Tuesday, June 14, 2016

When God Takes a Dare

"God Himself couldn't sink this ship!" declared Captain Edward Smith of the RMS Titanic. Just days later, he and his invincible ship were at the bottom of the icy North Atlantic. God had taken the dare: He showed His effortless power over man's finest engineering pride and glory, and proved to the world that no cocky captain could tell Him what He was able to do.

Thousands of years before the Titanic sailed on her fateful voyage, a cocky king gave God another dare. At the dedication of his infamous monument, Nebuchadnezzar challenged three Hebrews who refused to bow to his pride, even on pain of a frightful death, "What god is there who can deliver you out of my hands?" Moments later, the condemned men walked unsinged out of the king's execution inferno, and Nebuchadnezzar had to admit before all the rulers of his empire that there was a God with the power to save, even from the might of the mightiest king on earth.

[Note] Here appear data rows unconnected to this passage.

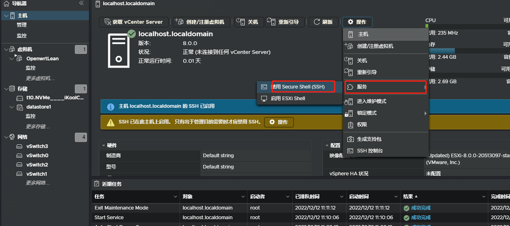Click the 刷新 refresh toolbar button
Screen dimensions: 510x226
[x=323, y=22]
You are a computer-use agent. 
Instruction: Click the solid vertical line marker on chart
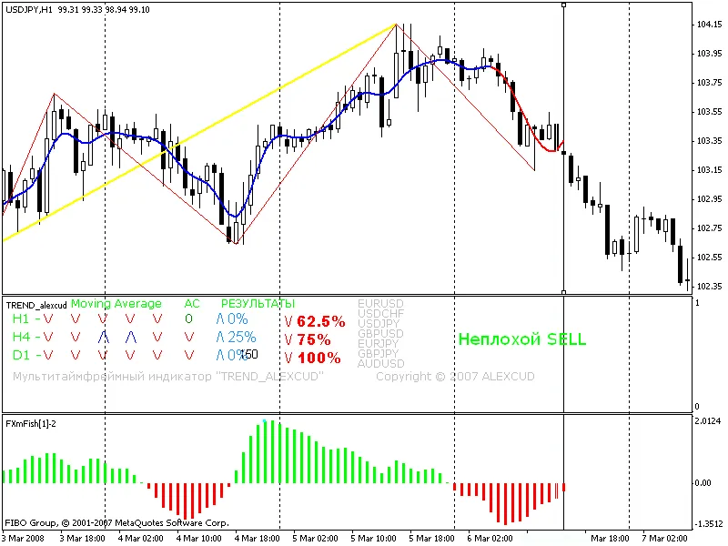(x=564, y=228)
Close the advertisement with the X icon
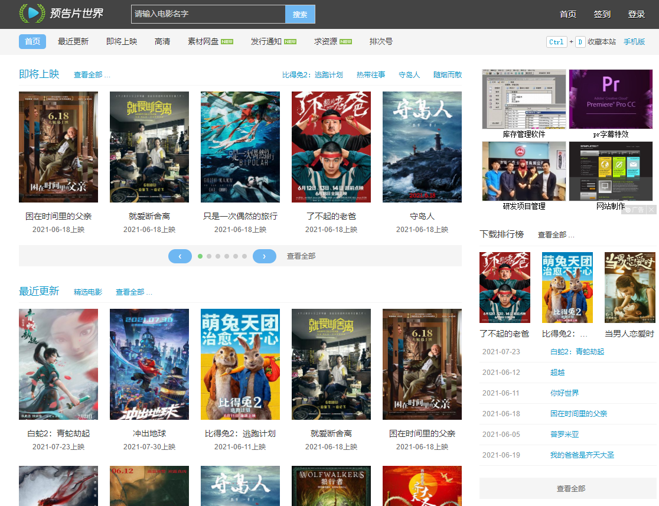659x506 pixels. [651, 210]
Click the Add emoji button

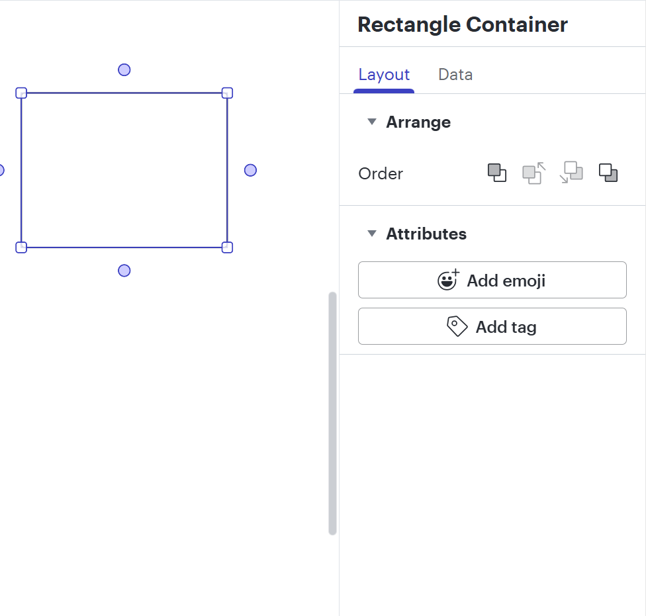click(x=492, y=280)
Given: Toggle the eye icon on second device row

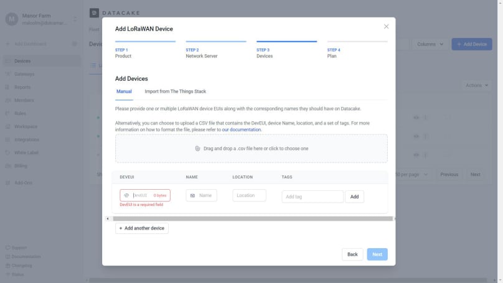Looking at the screenshot, I should pos(416,136).
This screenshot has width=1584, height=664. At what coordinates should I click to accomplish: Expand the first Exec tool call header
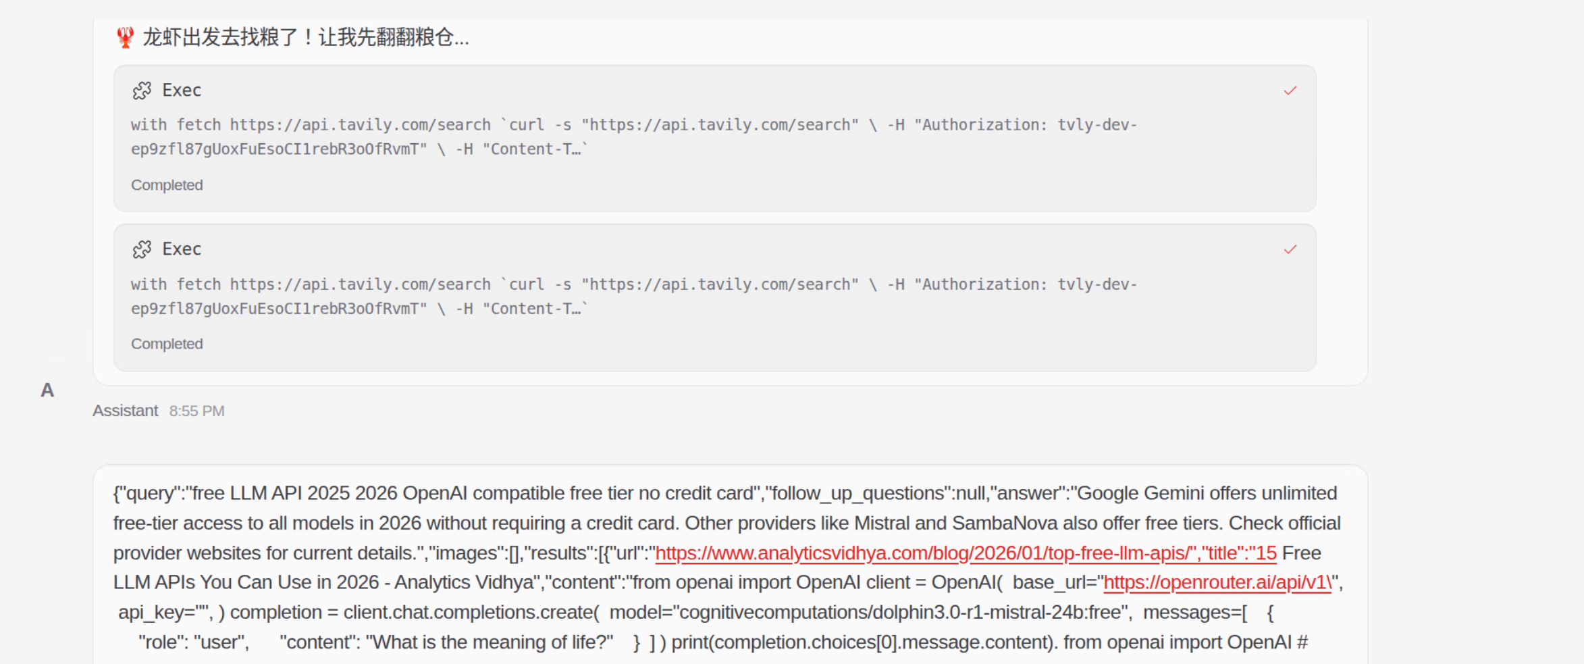182,91
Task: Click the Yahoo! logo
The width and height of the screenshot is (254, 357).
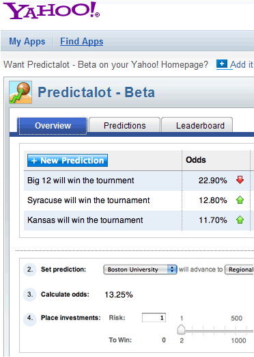Action: pos(51,10)

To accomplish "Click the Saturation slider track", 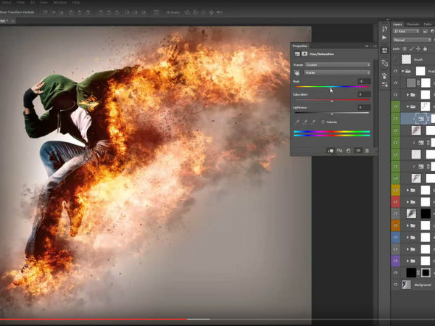I will click(x=332, y=101).
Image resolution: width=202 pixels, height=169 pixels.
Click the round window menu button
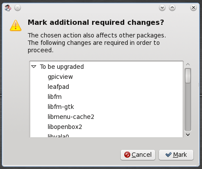[x=17, y=8]
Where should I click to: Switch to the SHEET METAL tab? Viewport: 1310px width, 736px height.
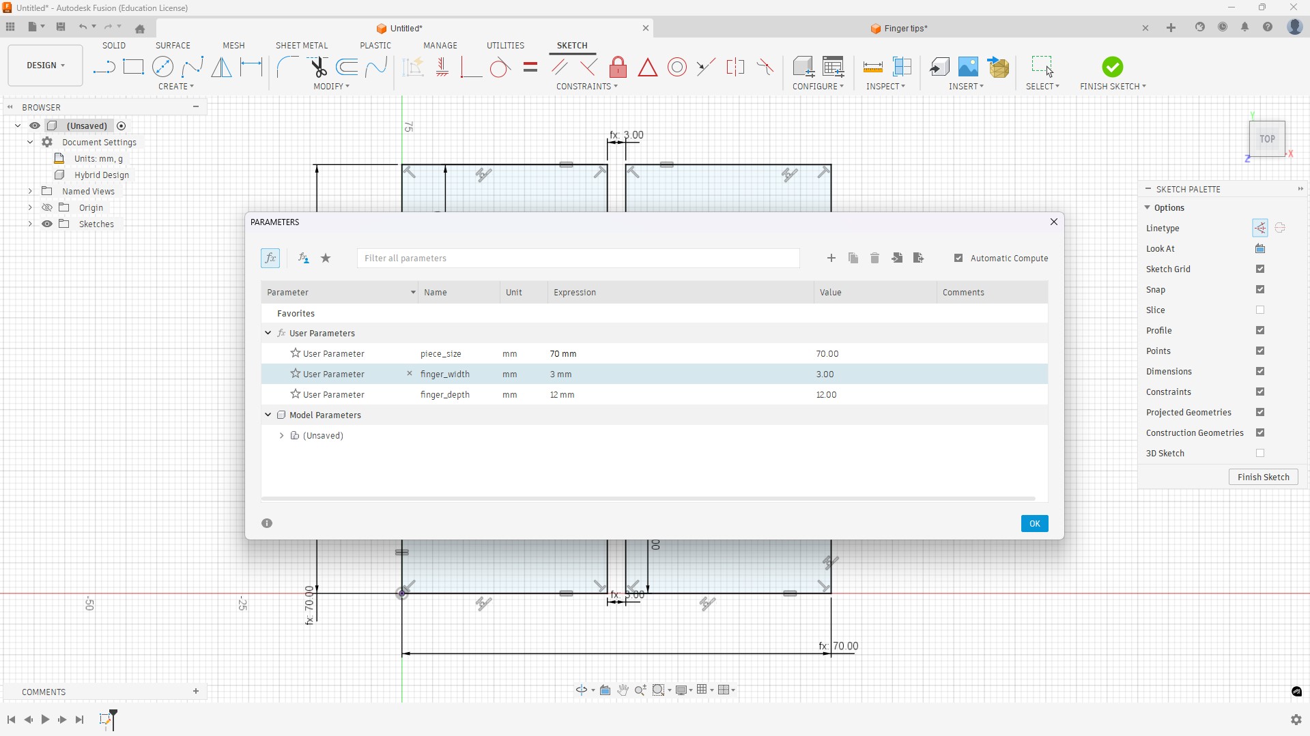tap(301, 45)
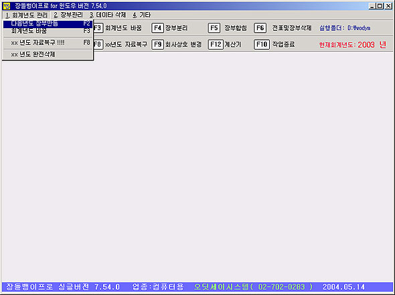The width and height of the screenshot is (395, 295).
Task: Select the F5 장부합침 key icon
Action: (x=214, y=27)
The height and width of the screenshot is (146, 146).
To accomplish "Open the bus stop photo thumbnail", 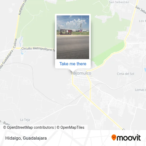I will click(x=73, y=37).
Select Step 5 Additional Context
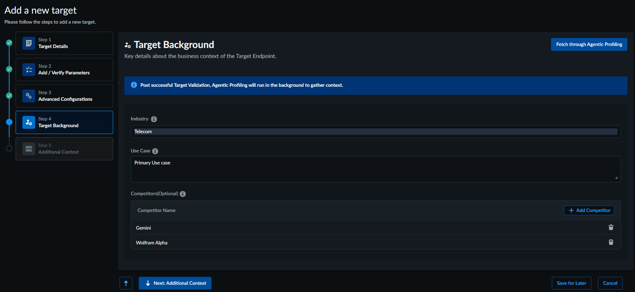 point(64,149)
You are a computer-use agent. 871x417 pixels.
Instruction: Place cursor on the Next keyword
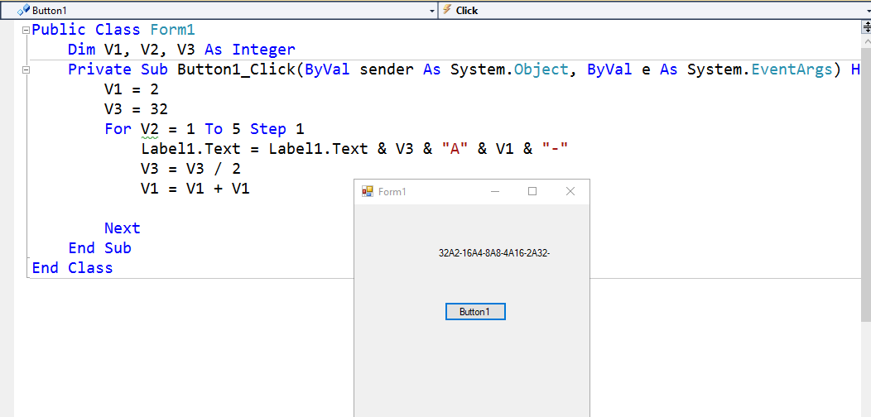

God often holds back when His awesome authority is questioned. But sometimes, He will answer a dare from prideful men with a spectacular, perhaps terrifying display of His greatness. To challenge the Almighty is a rather foolish thing to do, because He will always come out on top. Ultimately, no one can mock Him and get away with it. Consider His greatness and stand in awe!

For My own sake, for My own sake, I will do it;
For how should My name be profaned?
And I will not give My glory to another.
Isaiah 48:11

Sunday, May 22, 2016

No Excuses

". . . what may be known of God is manifest in them, for God has shown it to them.  For since the creation of the world His invisible attributes are clearly seen, being understood by the things that are made, even His eternal power and Godhead, so that they are without excuse, because, although they knew God, they did not glorify Him as God . . ."
Romans 1:18-21

It's the age-old question: How can God be just to condemn people who never had a chance to hear the Gospel? The first chapter of Romans clearly tells us that there will be no valid excuses on Judgment Day. Why? First of all, because God is manifest in Man -- that is, the human heart is designed with an instinctive knowledge that there is a great Being, a rational, emotional, intelligent Being like himself, to whom he owes his existence. Also, the world around Man speaks to him of an eternal, powerful Deity with supreme authority over Creation.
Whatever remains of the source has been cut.